- Born: October 19, 1941 Mandatory Palestine
- Education: Tufts University (BA), University of Chicago (MBA)
- Occupation: CEO
- Years active: 1983-2014
- Employer: Aramark
- Political party: Republican ^{[citation needed]}

= Joseph Neubauer =

American businessman

Joseph Neubauer (born October 19, 1941 in Mandatory Palestine) is an American businessman and the former CEO of Aramark Corporation. Before joining Aramark, he was vice-president at PepsiCo and Chase Manhattan Bank. Neubauer is listed at #82 on Fortune's top paid CEO list. As a CEO he was able to lead Aramark to a successful fiscal year in 2010, generating around $12.6 billion in revenue.

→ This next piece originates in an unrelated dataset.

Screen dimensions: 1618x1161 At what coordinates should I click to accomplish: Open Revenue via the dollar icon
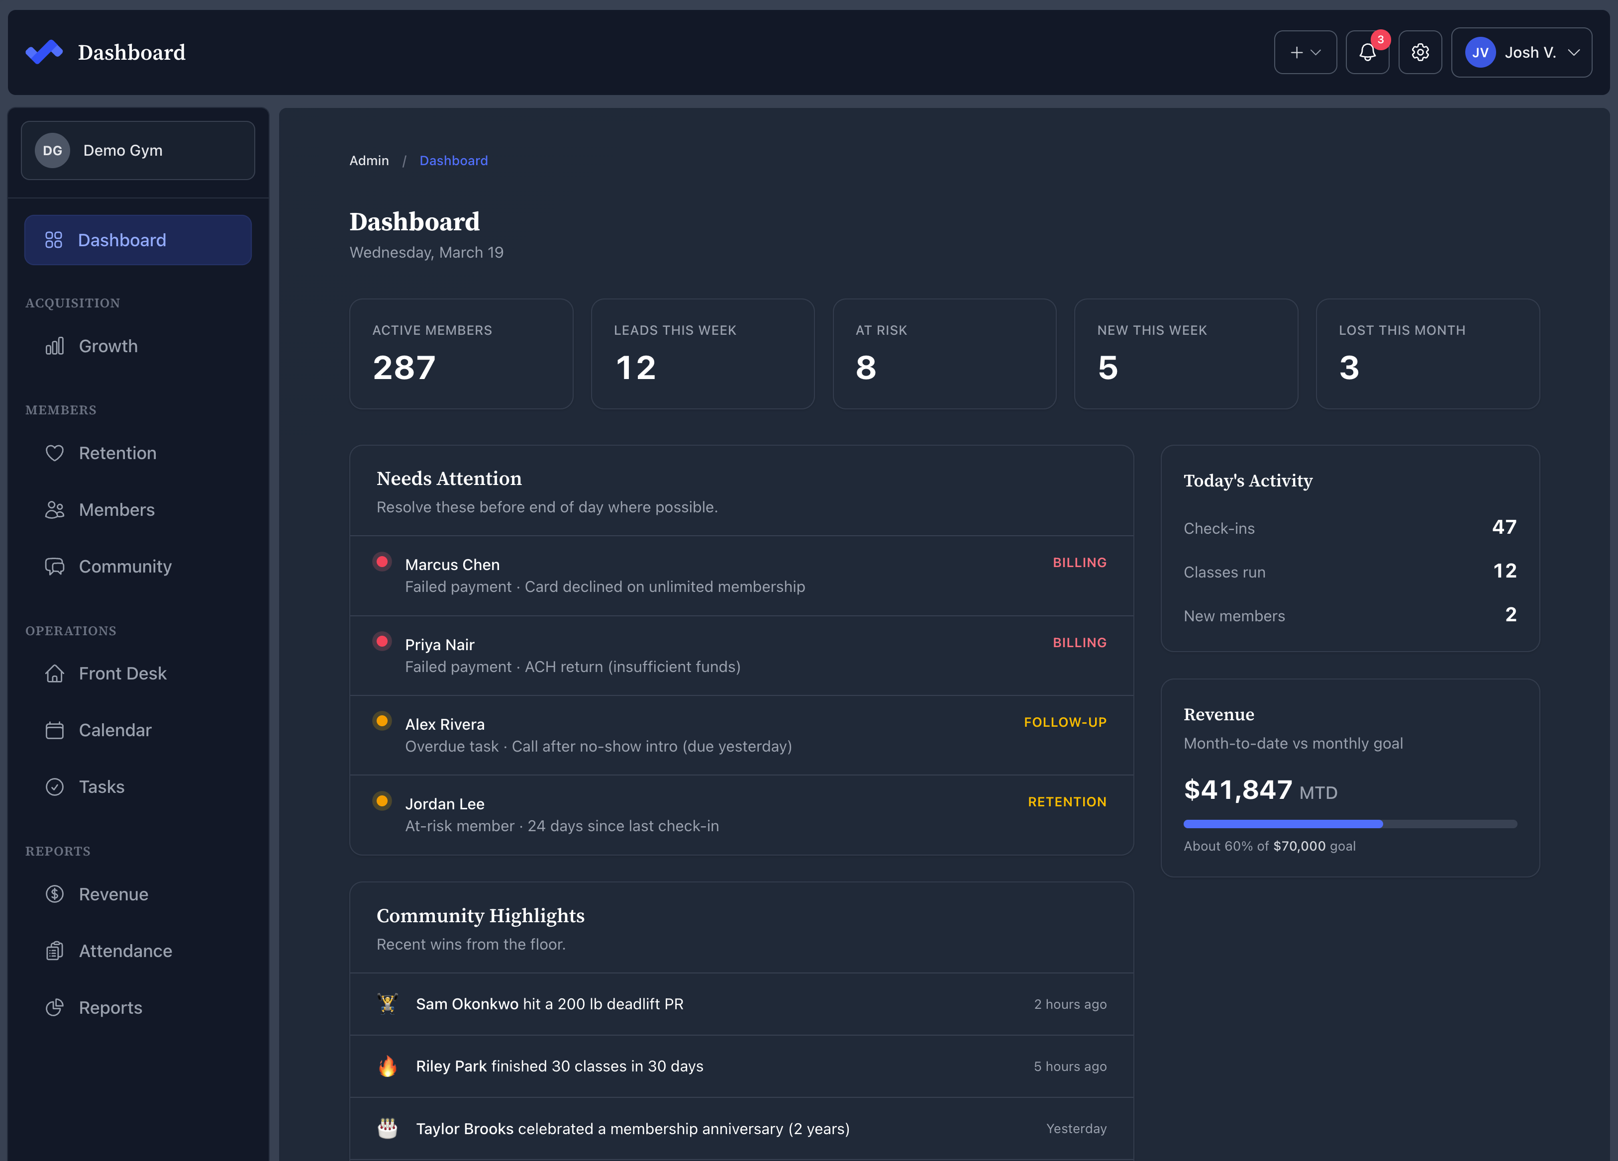click(56, 893)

He was elected to the American Philosophical Society in 2007. In December 2014, Neubauer announced his retirement from Aramark.

==Philanthropy==
Neubauer and his wife, Jeanette Lerman-Neubauer, are the founding donors of the Neubauer Family Collegium for Culture and Society at the University of Chicago. They also fund the Neubauer Family Foundation, based in Philadelphia, Pennsylvania. Through his Neubauer Family foundation, he was a key financial supporter of the Pew Research Center's 2013 and 2020 surveys of American Jews; and is a supporter of Brandeis University, the Jewish Theological Seminary of America, and Jewish museums in Berlin, Warsaw, and Israel.